There is no way on God's green earth that the picture of the low profile bracket is the one that comes in the box: it'd make both full-size ports completely unusable!
Also, PCIe 2.0 x2? Slightly unusual choice, although I suppose a lot boards have an electrical x4 slot nowadays so perhaps that's the thought behind it...
seems an easy way to get USB3 on my old X58 board ;)
PCI-E 2.0 x2, 500MB/s per lane, 1GB/s per lane == 8Gb/s which is significantly less than the 10Gb/s advertised. How do they get away with this misleading advertising?
For those not wanting to deal with the extra SATA power cable; I picked up one of these:
http://www.gigabyte.com/products/pro...px?pid=5430#ov
PCI-E x4 connector, and 3.1 on both the type A and C connectors. No internal headers, which might be a deal breaker for some... but for those with case windows, this card works nicely :p
Su
That Gigabyte card appears to use the same ASMedia PCIe USB 3.1 chipset as the Silverstone card here, which according to the datasheet runs at either x2 @ 2.0 or x1 @ 3.0, i.e. both have a PCIe link speed of ~8Gb/s, despite both having a physical x4 connector.
The main difference is that this Silverstone card also has a VLI 4-port USB 3.0 hub chip to provide four USB 3.0 ports, off one of the two 3.1 USB ports off the ASMedia chip.
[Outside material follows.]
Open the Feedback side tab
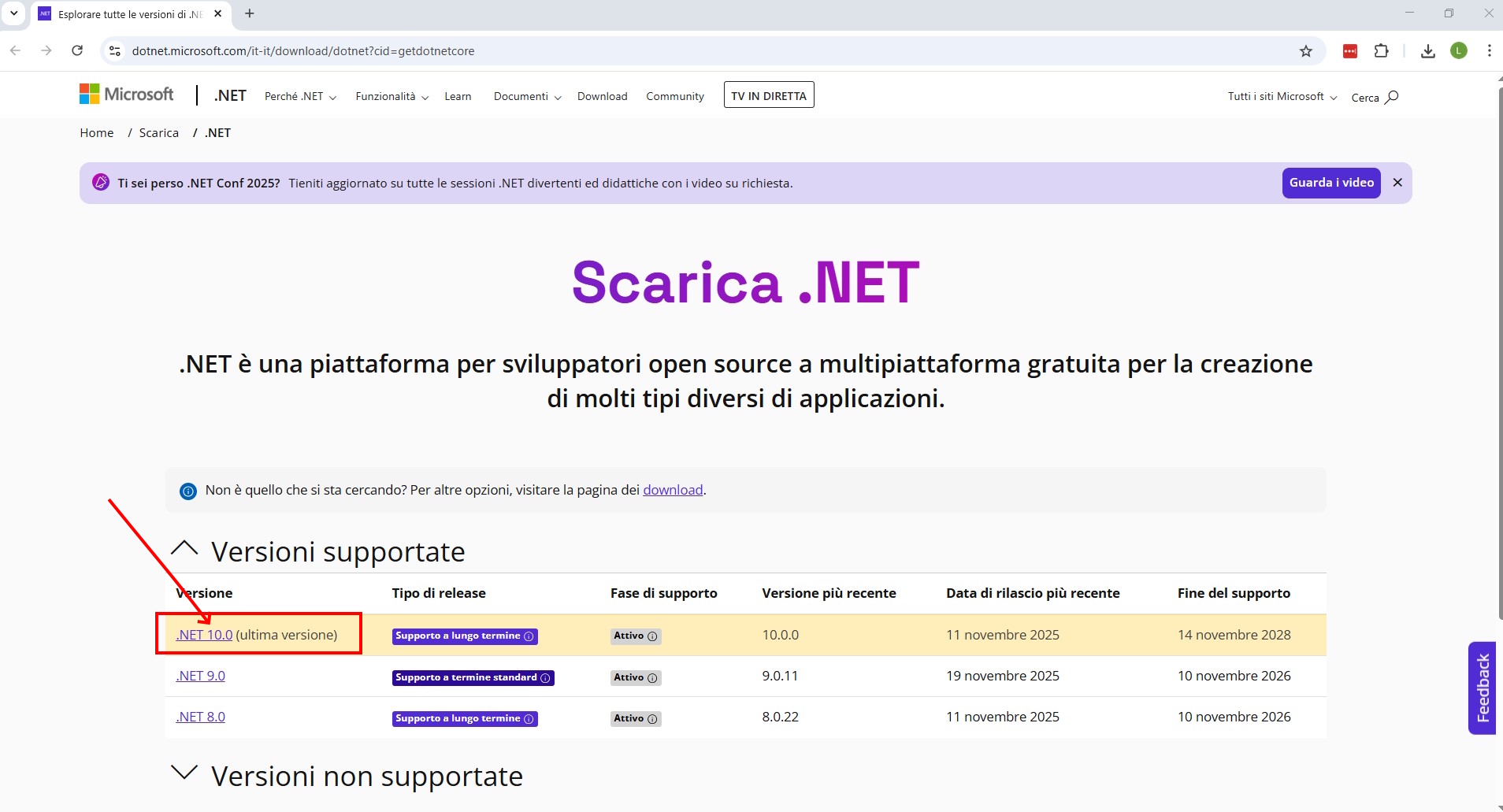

EDIT: It seems like all the USB 3.1 PCIe cards currently available from any brand has the same ASMedia ASM1142 chip,
So really, all current USB 3.1 PCIe cards are bottlenecked at ~8Gb/s and Silverstone has been the most 'honest', as it seems they were the only manufacturer to admit the thing runs at PCIe 2.0 x2.
About time this thing appeared, now I can extend the longevity of my old Z77 motherboard
There's a difference between upstream bandwidth and downstream bandwidth.
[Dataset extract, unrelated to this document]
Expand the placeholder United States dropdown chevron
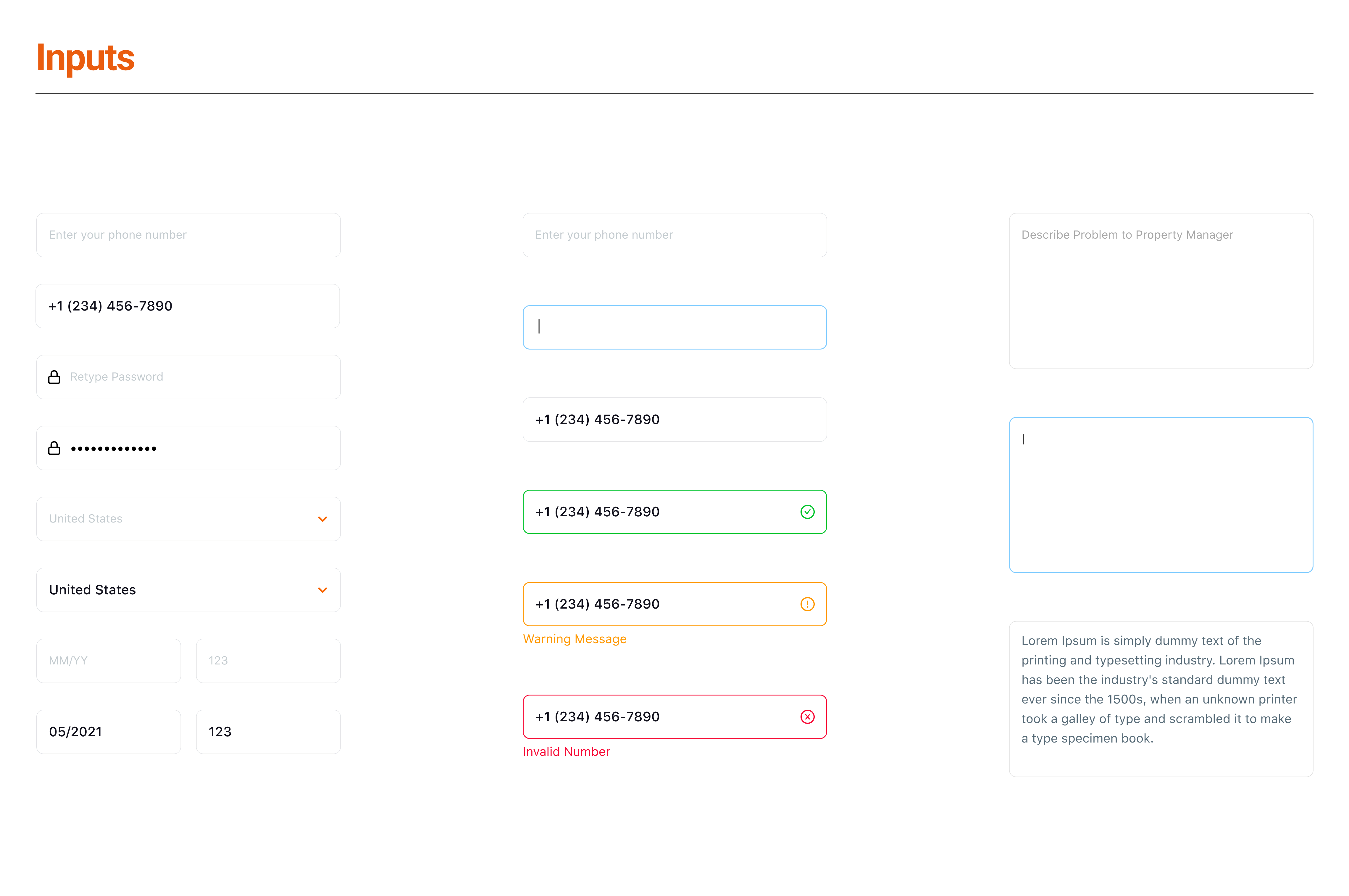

You are correct: the PCIe 2.0 clock oscillates at 5 GHz and
it uses an 8b/10b "legacy frame" which requires 10 bits per byte:
1 start bit + 8 data bits + 1 stop bit
Hence, 5G / 10 bits per byte = 500 Megabytes per second per PCIe 2.0 lane.
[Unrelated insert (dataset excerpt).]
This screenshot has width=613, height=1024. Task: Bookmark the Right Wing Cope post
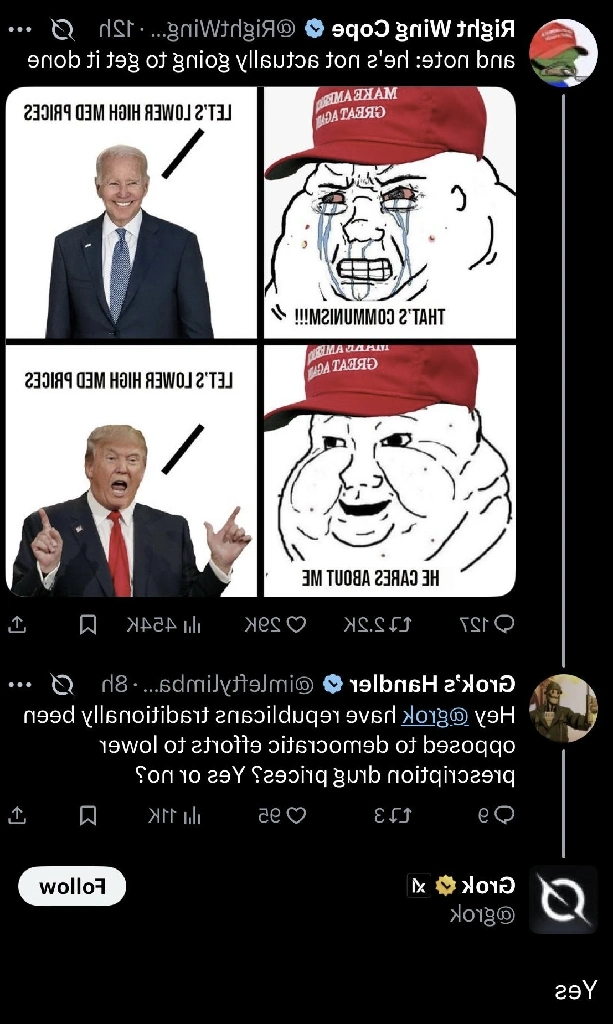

Upstream bandwidth across an x2 PCIe 2.0 edge connector = 2 @ 500 MB/s = 1,000 MB/second
Downstream bandwidth over the USB 3.1 port oscillates at 10 GHz and
it uses a 128b/132b "jumbo frame" (132 bits for 16 bytes per frame = 8.25 bits per byte)
Downstream bandwidth of a USB 3.1 cable = 10G / 8.25 bits per byte = 1,212 MB/second
Your error is here: "1GB/s per lane == 8Gb/s" should be "== 10Gb/s"
x2 PCIe 2.0 lanes @ 5 GHz = 10 GHz (i.e. 10 Gigabits per second).
Never have I seen a USB expansion card generate such fervent discussion...
:p :D
Quote - "SilverStone hasn't indicated availability or pricing."
So pretty much vapourware to my eyes till those important facts are known.